Une vidéo exclusive obtenue par l´AFP montre des prisonniers, la plupart en sous-vêtements, obligés d'évacuer eux-mêmes les corps hors de l'établissement vers les véhicules de l´Institut médico-légal.

"Brutalité démesurée"

Le 16 octobre, dix détenus avaient été tués dans cette même prison lors d'un affrontement entre factions rivales du crime organisé. Certains avaient aussi été décapités et brûlés vifs. Le lendemain, dans une autre prison du nord du Brésil, dans l'État de Rondonia, huit prisonniers étaient assassinés.

Cette prison regroupait des membres du Comando Vermelho (CV), originaire de Rio de Janeiro et allié de la FDN (Familia do Norte), considérée par la police comme responsable du massacre de Manaus dans la nuit de dimanche 1er à lundi 2 janvier. La plupart des détenus tués à Manaus étaient des membres présumés du puissant PCC (Premier commando de la capitale) de Sao Paulo, grand rival du CV.

Depuis, M. Castro assure que les membres de factions "ont été séparés" et que "les membres déclarés du CV ont été transférés". Selon lui, ce nouveau carnage est une "action isolée de membres du PCC contre des personnes qui
n'étaient liées à aucune faction". 
"Ce sont des actes d´une brutalité démesurée, sans aucun fondement. Nous n´en avons pas compris les raisons", a-t-il avoué.

"Apparemment, il ne s'agit pas d´une vengeance du PCC contre la Familia do Norte", a déclaré pour sa part le ministre de la Justice, Alexandre de Moraes.

Frontaliers de la Colombie, du Pérou, de la Bolivie ou du Venezuela, les États du nord du Brésil constituent un enjeu stratégique pour ces factions qui cherchent à contrôler les approvisionnements en cocaïne.

"Tragédies annoncées"

Jeudi 5 janvier, le gouvernement brésilien a annoncé les grandes lignes de son nouveau Plan national de sécurité, avec notamment la construction de prisons dans chacun des 27 États du pays ainsi que cinq nouveaux établissements fédéraux de haute sécurité. Le taux d'occupation des prisons brésiliennes est de 167% et un rapport du ministère de la Justice estime qu'il faudrait augmenter de 50% la capacité pour résorber ce problème.

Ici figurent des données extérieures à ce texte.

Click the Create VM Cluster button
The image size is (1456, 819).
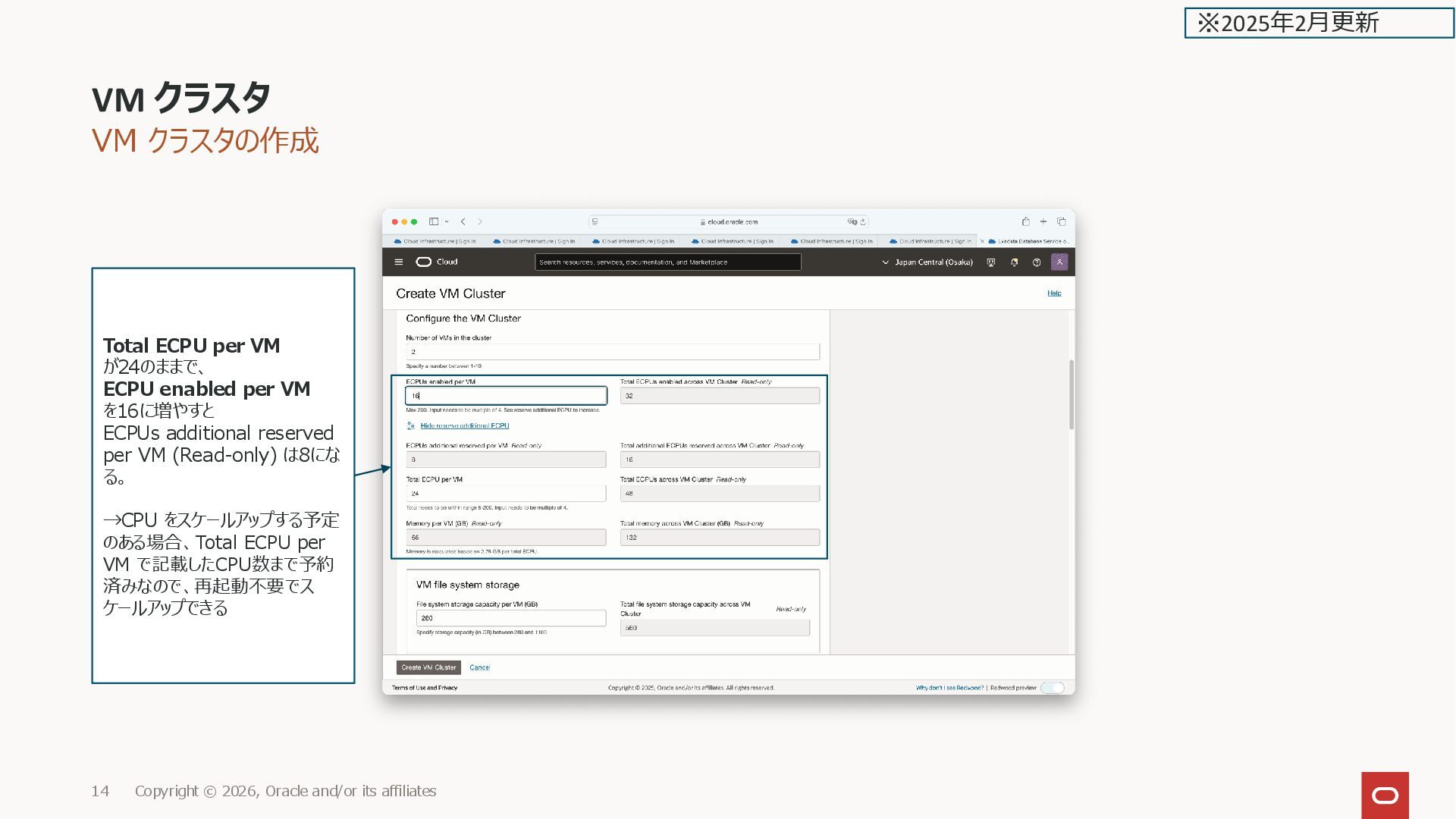pyautogui.click(x=428, y=667)
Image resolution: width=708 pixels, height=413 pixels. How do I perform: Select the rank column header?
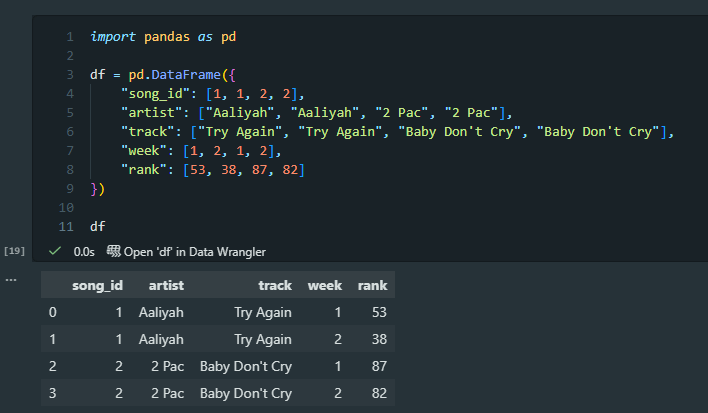pos(372,286)
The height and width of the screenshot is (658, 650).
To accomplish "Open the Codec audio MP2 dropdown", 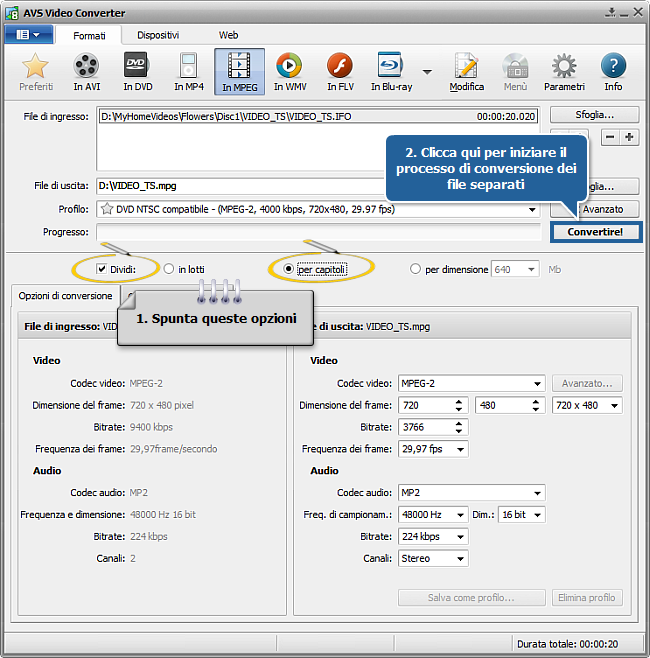I will pos(538,493).
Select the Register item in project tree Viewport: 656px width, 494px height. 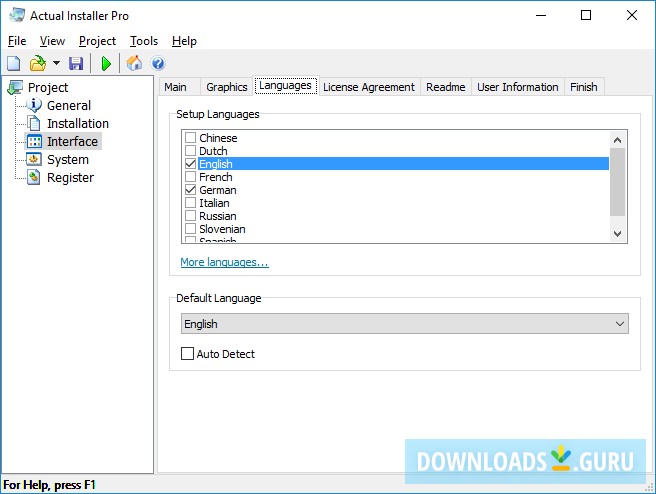tap(70, 177)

Selon la sociologue Camila Nunes Dias, professeur de l'Université Fédérale ABC de Sao Paulo, ces massacres dans des prisons brésiliennes sont des "tragédies annoncées", en raison des "tensions entre groupes de détenus et de la précarité des installations".

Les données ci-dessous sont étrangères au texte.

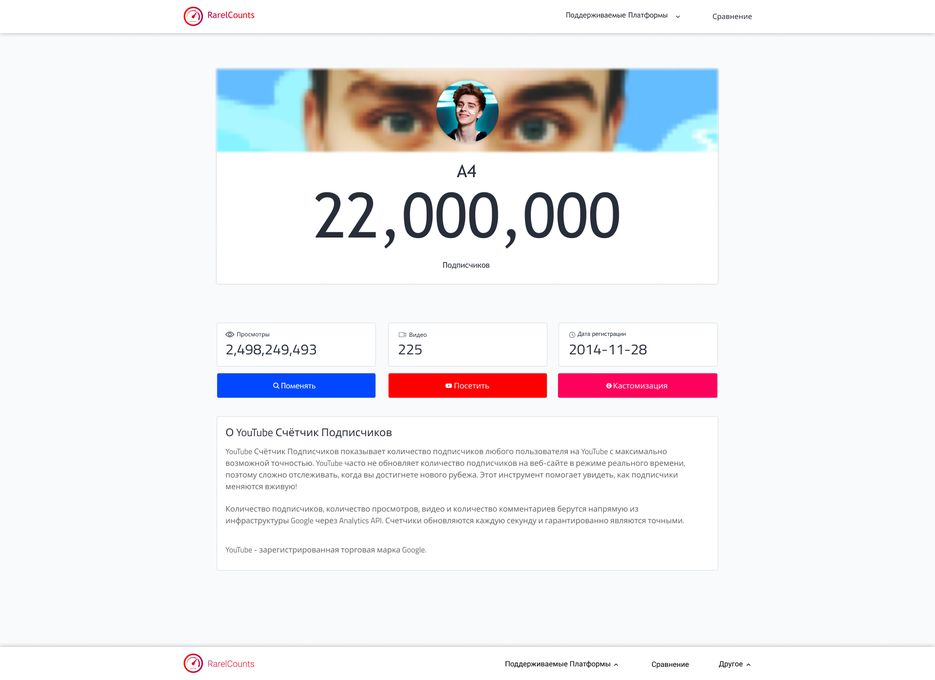Expand Поддерживаемые Платформы dropdown in header

pos(623,16)
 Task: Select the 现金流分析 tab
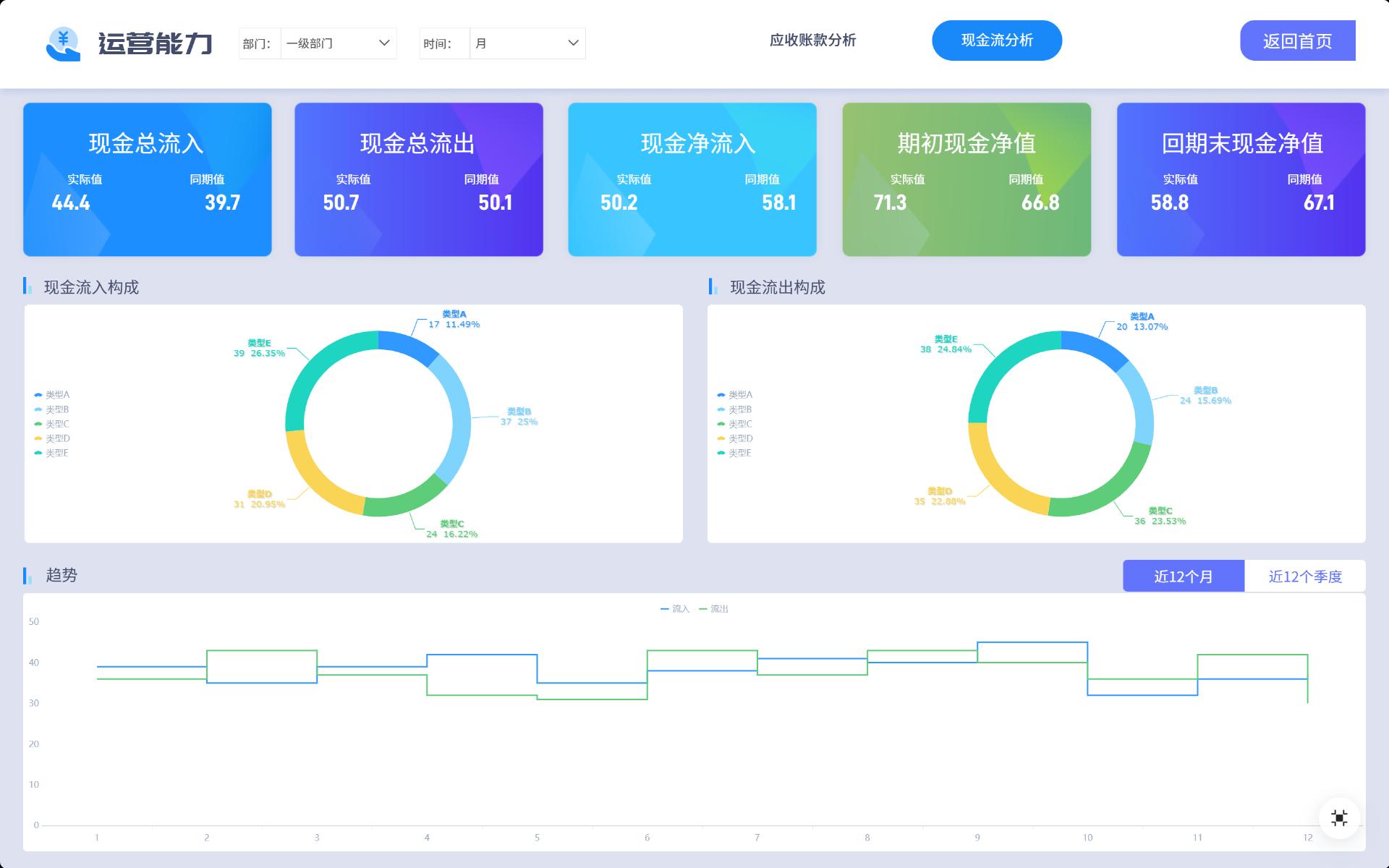pos(997,41)
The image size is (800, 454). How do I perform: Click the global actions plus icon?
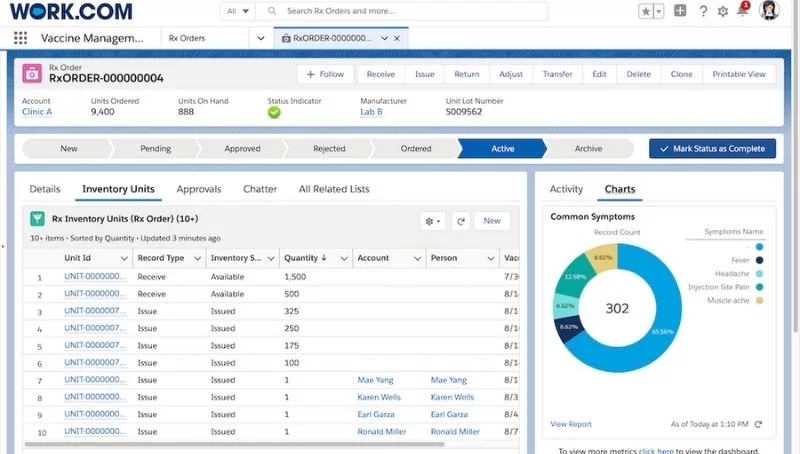680,11
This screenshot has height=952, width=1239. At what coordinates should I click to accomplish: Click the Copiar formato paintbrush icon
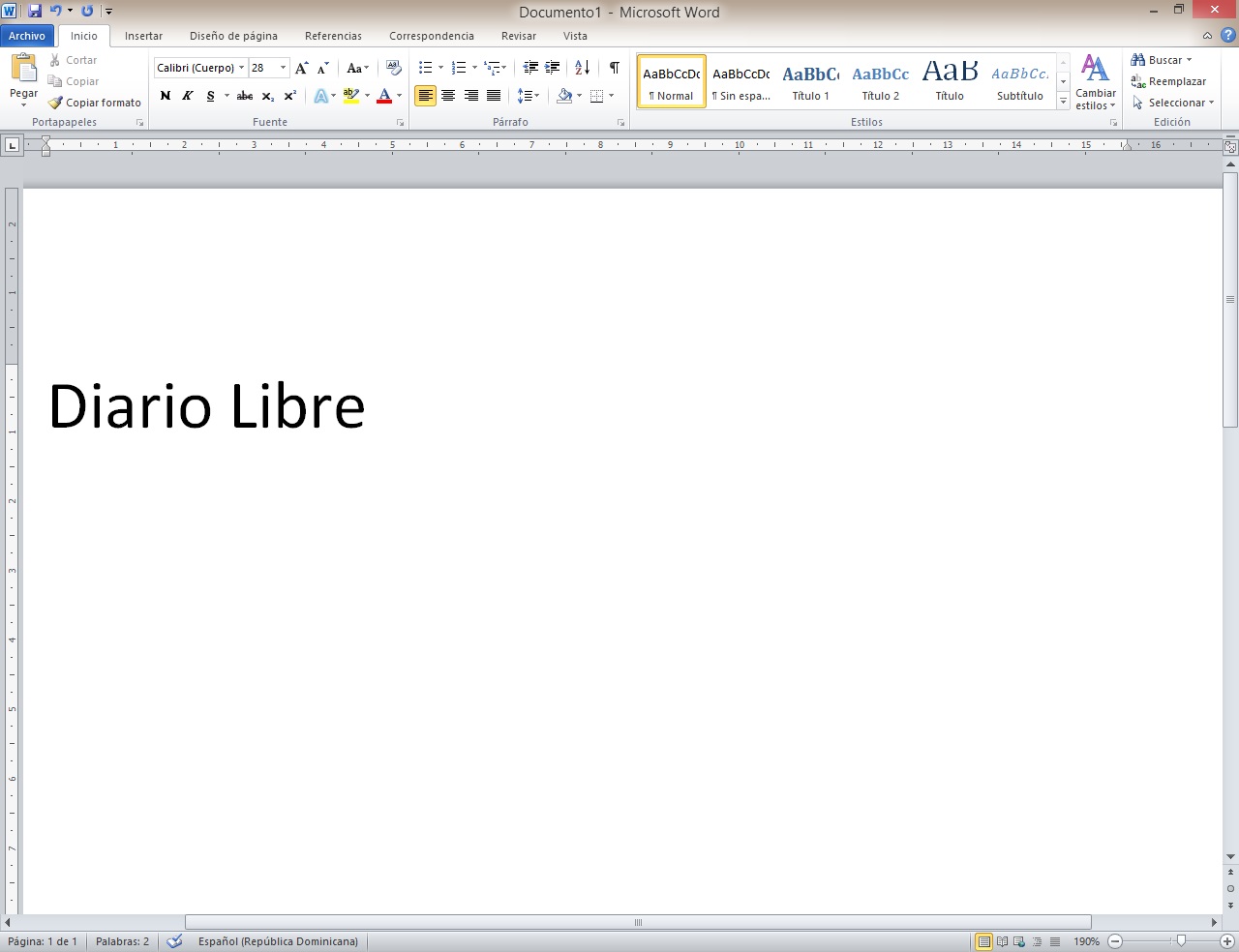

"Toute proposition à effet immédiat, comme la construction de nouvelles prisons, ne résout pas les vrais problèmes. Cela sert tout juste à satisfaire l'opinion publique en attendant le prochain drame", expliquait jeudi 5 janvier à l'AFP cette spécialiste des factions criminelles.

L'Ordre des Avocats du Brésil (OAB) a annoncé son intention de saisir la Cour Inter-américaine des Droits de l'Homme pour sanctionner "l'absence de mesures concrètes de la part de l'État pour résoudre le problème, qui se répète sans cesse".

Le président Michel Temer a essuyé de nombreuses critiques en qualifiant jeudi le massacre de Manaus d'"accident effroyable", après un silence de quatre jours.

Vendredi 6 janvier, le chef de l'État s'est contenté de réagir par un communiqué dans lequel il déplore cet épisode.